Navigation features must use a hybrid model:

  • Query API (beskid_analysis::query) for structural traversal/discovery in syntax trees.
    • Primary use: document symbol extraction, AST node discovery at cursor, structural filtering.
  • Resolver/type artifacts for semantic identity and correctness.
    • Primary use: go-to-definition target resolution, semantic hover payloads, and future references/rename.

Semantic artifacts are the source of truth whenever structure and semantics disagree.
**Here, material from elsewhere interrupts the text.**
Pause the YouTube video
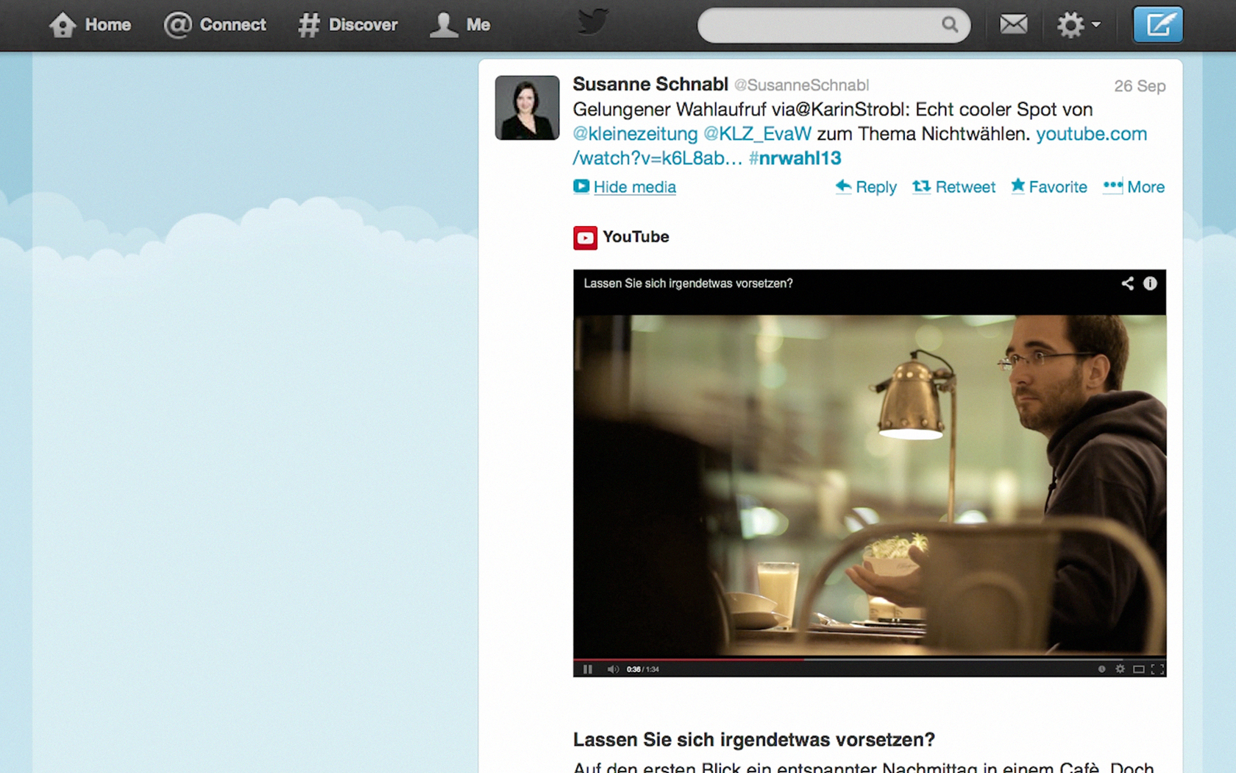 tap(587, 669)
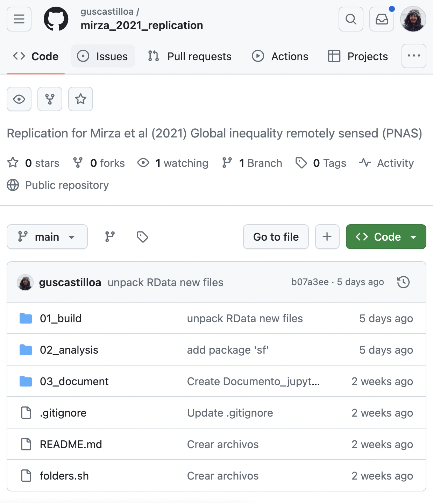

  • Provide top-level items from parsed/semantic model:
    • function, type, enum, contract, module.
  • Use Query traversal as the default extraction path for symbol discovery.
  • Use DocumentSymbol hierarchical form where possible.
  • For symbol under cursor, provide:
    • kind,
    • signature/type summary,
    • optional docs string in future.
  • Return markdown content with concise format.
  • Use resolver artifacts for identifier -> declaration mapping.
  • Use Query-assisted node localization to identify source node under cursor before semantic resolution.
  • Return single location for deterministic resolution.
  • For ambiguous unresolved symbols: return None (no speculative jumps).
  • Start with keyword + local scope + top-level item completion.
  • Introduce context-aware ranking only after correctness baseline.
  • Implement prepareRename before enabling rename capability.
  • Support rename only for symbols with reliable reference graph.
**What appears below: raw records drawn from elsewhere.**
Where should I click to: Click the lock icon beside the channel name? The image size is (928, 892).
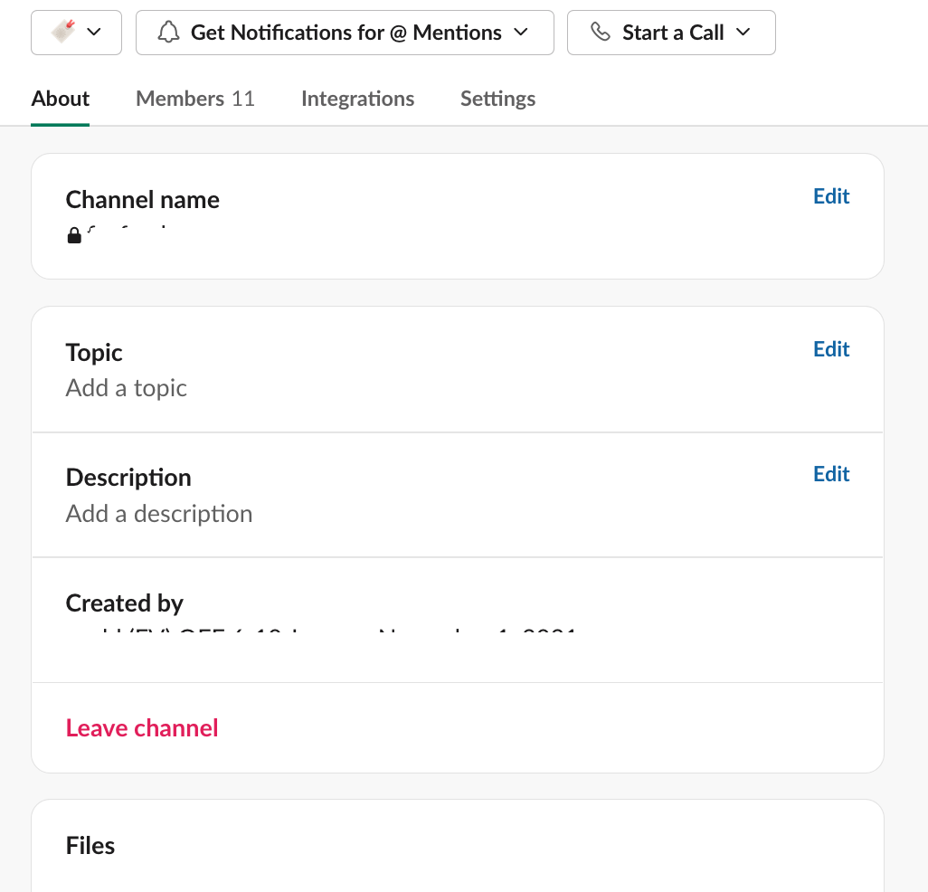pos(74,236)
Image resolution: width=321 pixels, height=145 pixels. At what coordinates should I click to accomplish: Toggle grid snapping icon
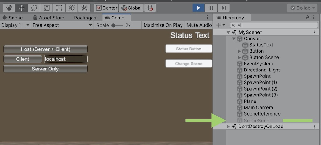[150, 8]
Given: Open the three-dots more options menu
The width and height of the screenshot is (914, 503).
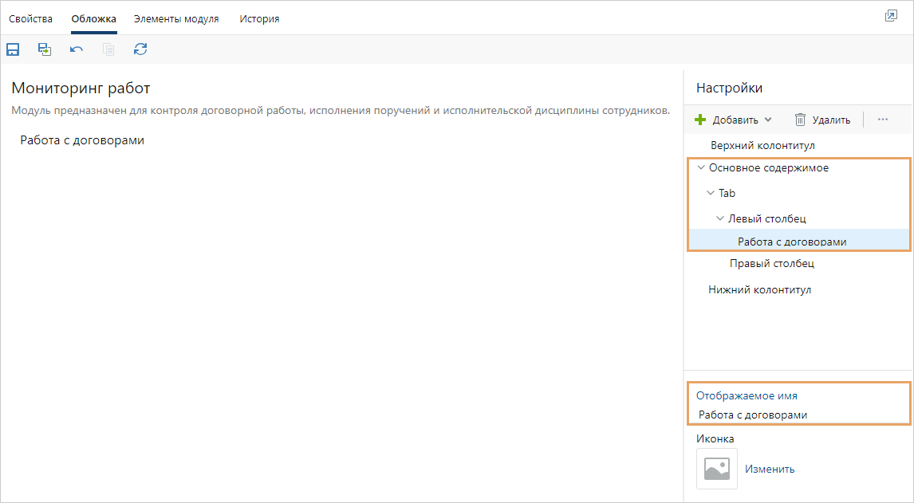Looking at the screenshot, I should point(882,120).
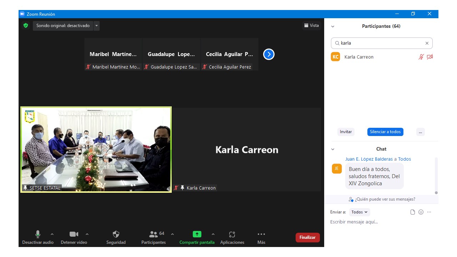Viewport: 457px width, 257px height.
Task: Collapse the Participantes panel chevron
Action: 333,26
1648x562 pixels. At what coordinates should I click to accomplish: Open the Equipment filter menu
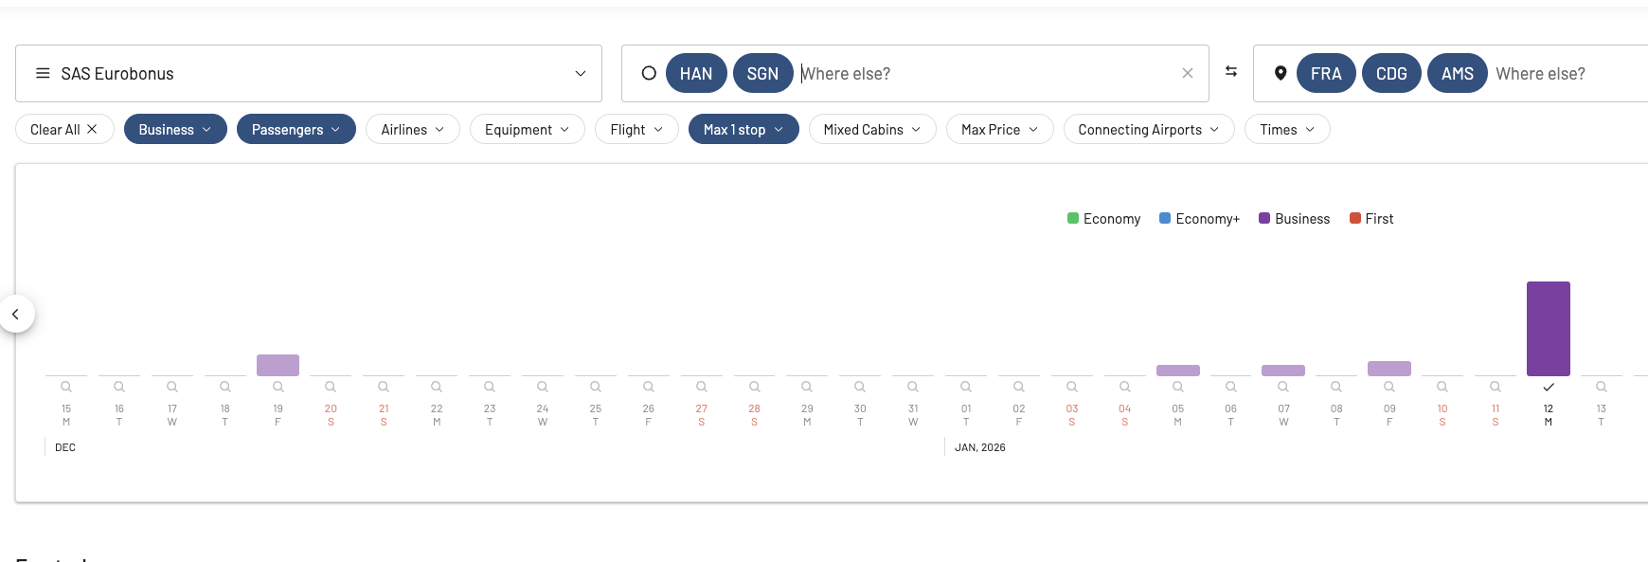[x=527, y=130]
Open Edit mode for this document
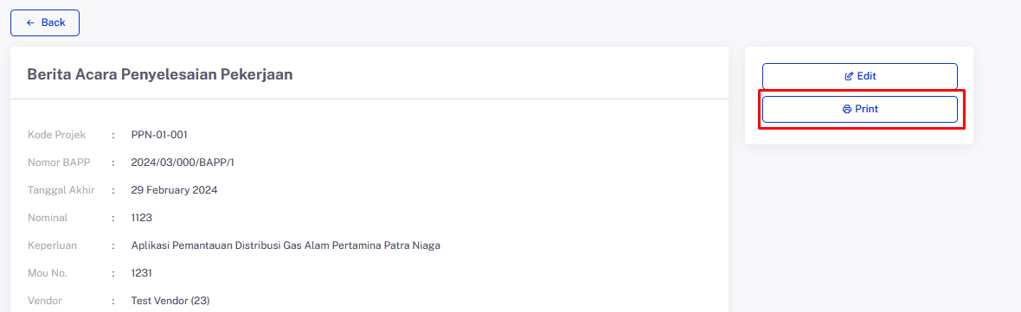 point(859,76)
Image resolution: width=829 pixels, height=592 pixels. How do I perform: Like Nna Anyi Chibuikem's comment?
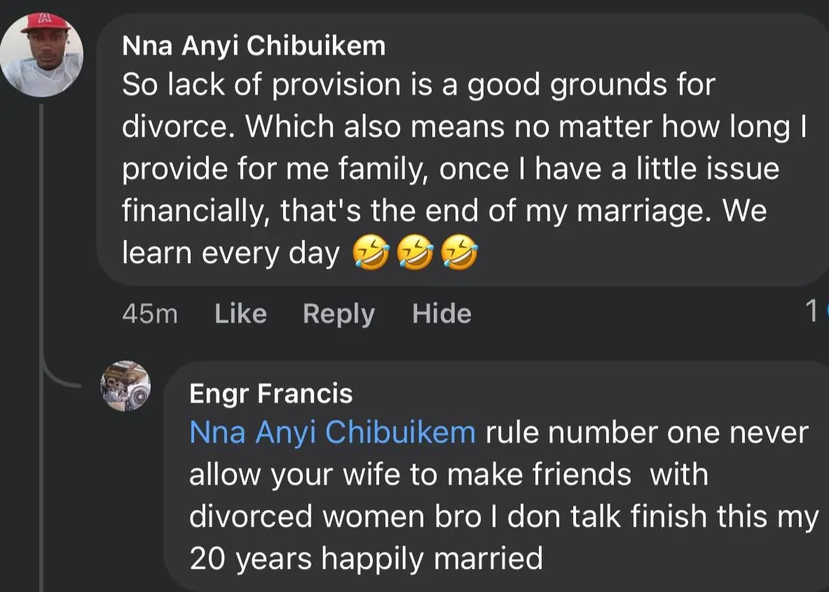click(240, 314)
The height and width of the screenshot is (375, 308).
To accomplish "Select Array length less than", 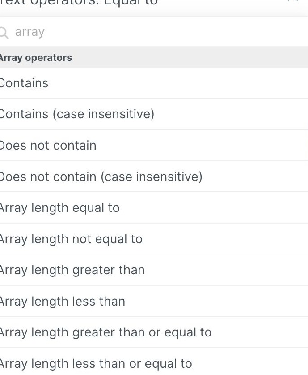I will click(x=62, y=301).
Initial actions should be deterministic and safe:

  • Add missing mut for immutable assignment diagnostics.
  • Qualify enum constructor paths.
  • Optional import insertion where module graph is reliable.

Namespace: beskid.lsp

  • diagnostics.enable: bool (default true)
  • diagnostics.emitWarnings: bool (default true)
  • diagnostics.debounceMs: number (default 200)
  • trace.server: "off" | "messages" | "verbose" (default off)
  • features.semanticTokens: bool (default false)

Configuration updates via workspace/didChangeConfiguration must rehydrate runtime settings safely.
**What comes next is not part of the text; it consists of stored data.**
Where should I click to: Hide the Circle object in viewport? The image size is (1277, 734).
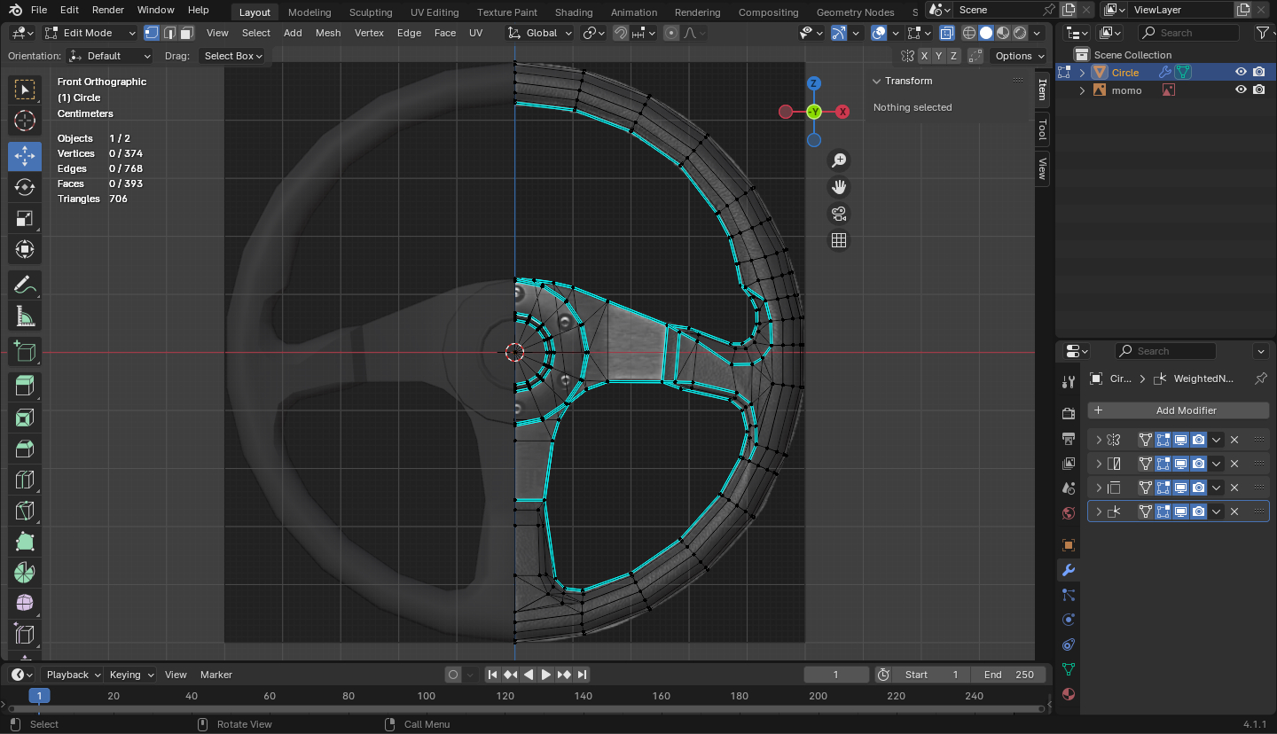pos(1241,73)
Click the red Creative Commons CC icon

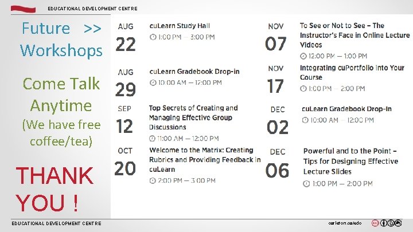375,223
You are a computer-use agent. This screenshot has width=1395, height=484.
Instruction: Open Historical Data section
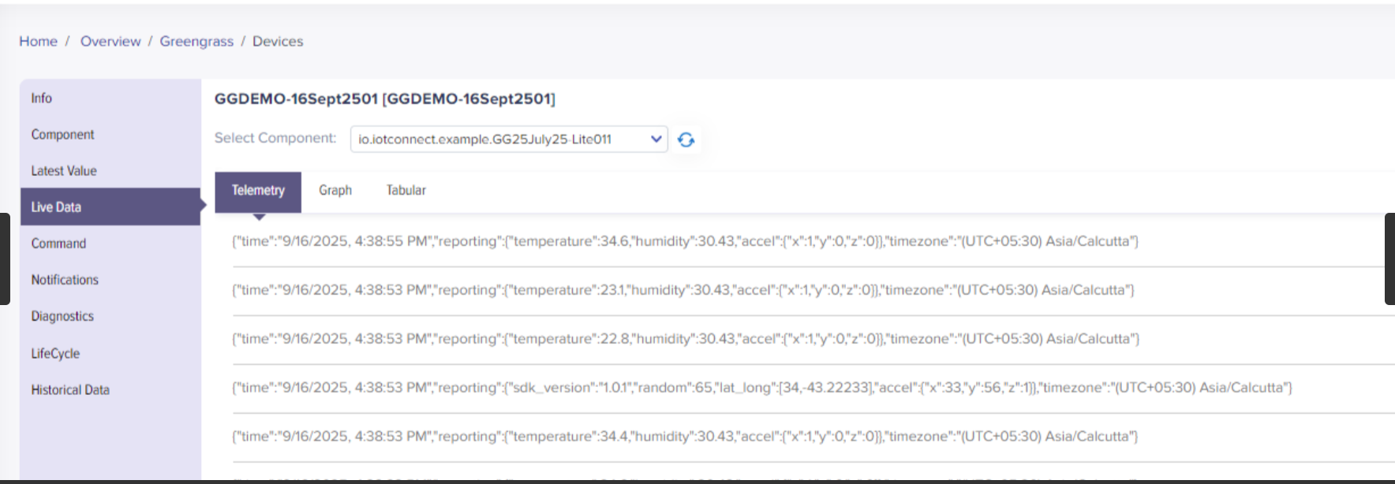(x=70, y=390)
  • Advertise only implemented capabilities.
  • Prefer static registration for MVP; dynamic registration only where necessary.
  • Keep protocol behavior aligned with LSP 3.16/3.17 feature expectations exposed by tower-lsp-server.
  • Never execute external commands from LSP requests.
  • Avoid arbitrary file reads outside workspace roots unless explicitly allowed.
  • Validate all incoming request parameters defensively.
  • Add guardrails for very large files (size/time limits for analysis).
  • No process panic caused by malformed client input.
  • No stale diagnostics across rapid edit sequences.
  • Position conversion correctness on ASCII and multibyte text.
  • Definition/hover results are version-consistent with active document state.
  • Semantic logic remains in analysis/resolution crates.
  • LSP crate provides adapters, orchestration, caching, and protocol transport.
  • Shared utility modules (e.g., span conversion) must be reused across features (DRY).
  • Public interfaces should remain small and capability-driven (SOLID).